**PROBLEM DETAILS**
Revise the records below by swapping each "screenshot" for "capture", leaving everything else the same.

## Start

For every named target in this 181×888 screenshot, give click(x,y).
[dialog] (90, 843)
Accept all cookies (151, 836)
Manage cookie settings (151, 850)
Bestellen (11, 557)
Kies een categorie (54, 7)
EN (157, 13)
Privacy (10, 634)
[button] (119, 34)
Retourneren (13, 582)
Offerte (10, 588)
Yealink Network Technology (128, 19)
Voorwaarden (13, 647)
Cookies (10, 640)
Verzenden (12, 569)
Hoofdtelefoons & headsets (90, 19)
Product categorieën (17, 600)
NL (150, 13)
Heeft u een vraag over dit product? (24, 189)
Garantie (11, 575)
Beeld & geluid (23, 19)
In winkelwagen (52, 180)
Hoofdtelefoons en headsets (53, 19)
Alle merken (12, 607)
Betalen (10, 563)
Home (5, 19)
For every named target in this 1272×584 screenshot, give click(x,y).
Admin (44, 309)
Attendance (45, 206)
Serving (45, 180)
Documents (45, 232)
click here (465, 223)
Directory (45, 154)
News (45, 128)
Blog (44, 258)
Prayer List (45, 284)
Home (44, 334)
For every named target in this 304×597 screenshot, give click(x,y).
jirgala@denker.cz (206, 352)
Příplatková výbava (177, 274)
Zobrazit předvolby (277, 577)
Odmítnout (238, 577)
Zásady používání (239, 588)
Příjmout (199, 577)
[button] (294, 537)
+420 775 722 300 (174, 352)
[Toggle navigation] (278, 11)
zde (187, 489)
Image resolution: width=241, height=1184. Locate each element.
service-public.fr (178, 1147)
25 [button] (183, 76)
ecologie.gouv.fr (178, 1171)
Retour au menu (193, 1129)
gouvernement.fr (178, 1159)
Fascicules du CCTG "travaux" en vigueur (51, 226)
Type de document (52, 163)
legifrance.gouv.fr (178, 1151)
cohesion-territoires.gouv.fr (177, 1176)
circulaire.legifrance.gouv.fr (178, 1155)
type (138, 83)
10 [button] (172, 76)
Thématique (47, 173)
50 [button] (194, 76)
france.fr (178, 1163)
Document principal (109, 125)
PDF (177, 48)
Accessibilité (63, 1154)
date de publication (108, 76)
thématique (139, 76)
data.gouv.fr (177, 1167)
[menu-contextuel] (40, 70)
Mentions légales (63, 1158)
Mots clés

## End

**SOLVED EXERCISE**
For every named target in this 181×888 capture, give click(x,y).
[dialog] (90, 843)
Accept all cookies (151, 836)
Manage cookie settings (151, 850)
Bestellen (11, 557)
Kies een categorie (54, 7)
EN (157, 13)
Privacy (10, 634)
[button] (119, 34)
Retourneren (13, 582)
Offerte (10, 588)
Yealink Network Technology (128, 19)
Voorwaarden (13, 647)
Cookies (10, 640)
Verzenden (12, 569)
Hoofdtelefoons & headsets (90, 19)
Product categorieën (17, 600)
NL (150, 13)
Heeft u een vraag over dit product? (24, 189)
Garantie (11, 575)
Beeld & geluid (23, 19)
In winkelwagen (52, 180)
Hoofdtelefoons en headsets (53, 19)
Alle merken (12, 607)
Betalen (10, 563)
Home (5, 19)
For every named target in this 1272×584 capture, give click(x,y).
Admin (44, 309)
Attendance (45, 206)
Serving (45, 180)
Documents (45, 232)
click here (465, 223)
Directory (45, 154)
News (45, 128)
Blog (44, 258)
Prayer List (45, 284)
Home (44, 334)
For every named target in this 304×597 capture, give click(x,y).
jirgala@denker.cz (206, 352)
Příplatková výbava (177, 274)
Zobrazit předvolby (277, 577)
Odmítnout (238, 577)
Zásady používání (239, 588)
Příjmout (199, 577)
[button] (294, 537)
+420 775 722 300 (174, 352)
[Toggle navigation] (278, 11)
zde (187, 489)
Image resolution: width=241, height=1184. Locate each element.
service-public.fr (178, 1147)
25 [button] (183, 76)
ecologie.gouv.fr (178, 1171)
Retour au menu (193, 1129)
gouvernement.fr (178, 1159)
Fascicules du CCTG "travaux" en vigueur (51, 226)
Type de document (52, 163)
legifrance.gouv.fr (178, 1151)
cohesion-territoires.gouv.fr (177, 1176)
circulaire.legifrance.gouv.fr (178, 1155)
type (138, 83)
10 [button] (172, 76)
Thématique (47, 173)
50 [button] (194, 76)
france.fr (178, 1163)
Document principal (109, 125)
PDF (177, 48)
Accessibilité (63, 1154)
date de publication (108, 76)
thématique (139, 76)
data.gouv.fr (177, 1167)
[menu-contextuel] (40, 70)
Mentions légales (63, 1158)
Mots clés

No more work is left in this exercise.